79彩票注册网址"The customers whose rates included income tax expenses at the higher 35 percent rate, collected before the 2018 tax law change, should receive the refund of this excess amount currently in the . . . balance," Raoul's office argued in ICC testimony filed Oct. 30. "Amortizing this excess amount over 38 remaining years denies refunds to the very customers who paid ComEd's tax expense at the previously higher rate, and is fundamentally unfair to current ratepayers."

Put another way: You, dear reader, are likely to be dead before ComEd is done paying off what it owes you.

New ICC Chair Carrie Zalewski, an appointee of Gov.

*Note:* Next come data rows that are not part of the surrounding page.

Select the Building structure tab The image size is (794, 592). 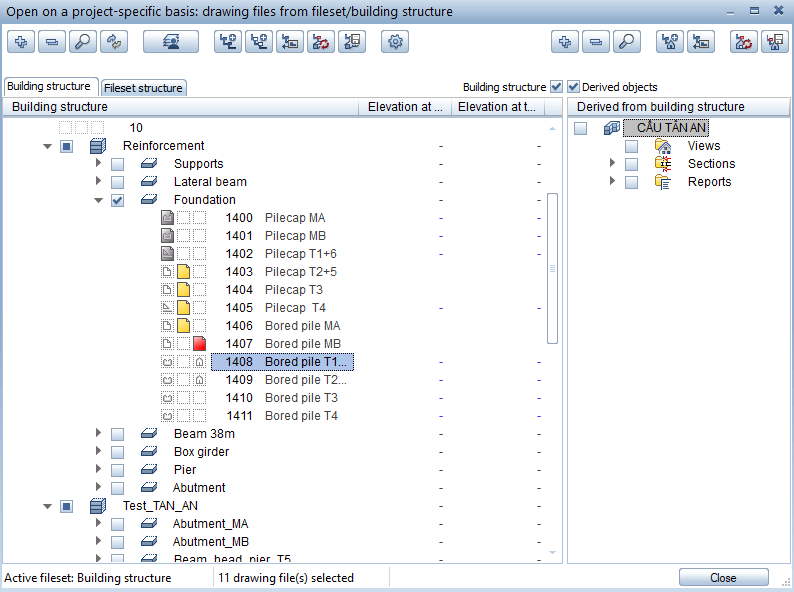point(49,87)
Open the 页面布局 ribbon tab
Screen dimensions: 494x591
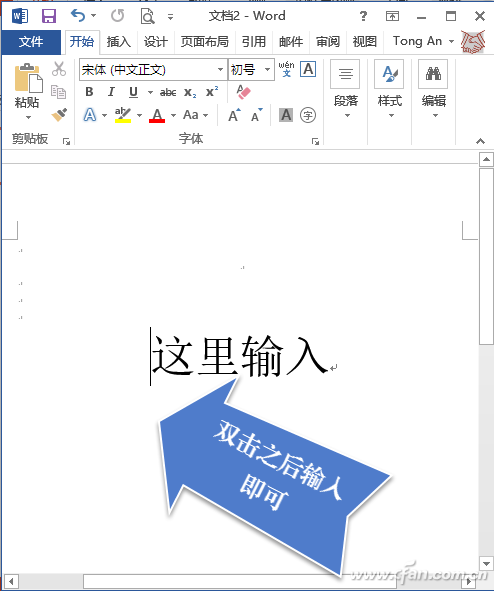click(x=205, y=41)
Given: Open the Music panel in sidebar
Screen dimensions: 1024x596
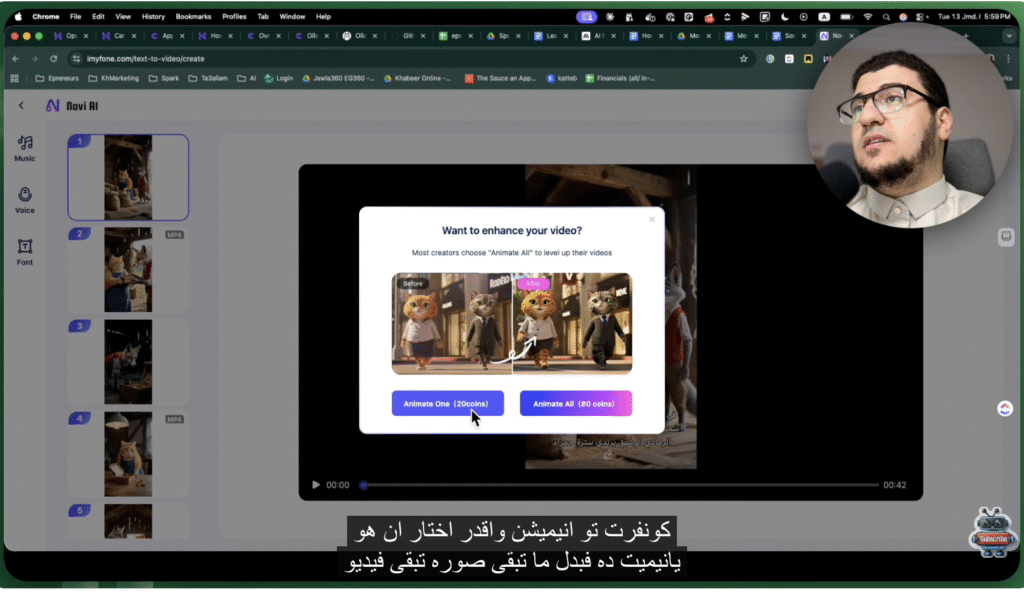Looking at the screenshot, I should click(25, 147).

J.B. Pritzker, had an opportunity to embrace Raoul's more reasonable payback proposition and signal that, under a new administration, we've entered a cleaner, more transparent and more rigorous era of regulatory oversight of a company that clearly needs it. Zalewski—whose father-in-law, former Southwest Side Ald. Michael Zalewski, is enmeshed in the federal investigation swirling around ComEd—demurred. She and her fellow commissioners blessed the go-slow payment plan.

79彩票注册网址The Zalewski-led ICC's twin decisions in ComEd's favor leave an unmistakable impression: Despite the new occupant of the Governor's Mansion, despite new leadership at the ICC and despite a probe into the ties that bind this company and the lawmakers it relies upon for its very profitability, ComEd is hardly without useful friends in high places.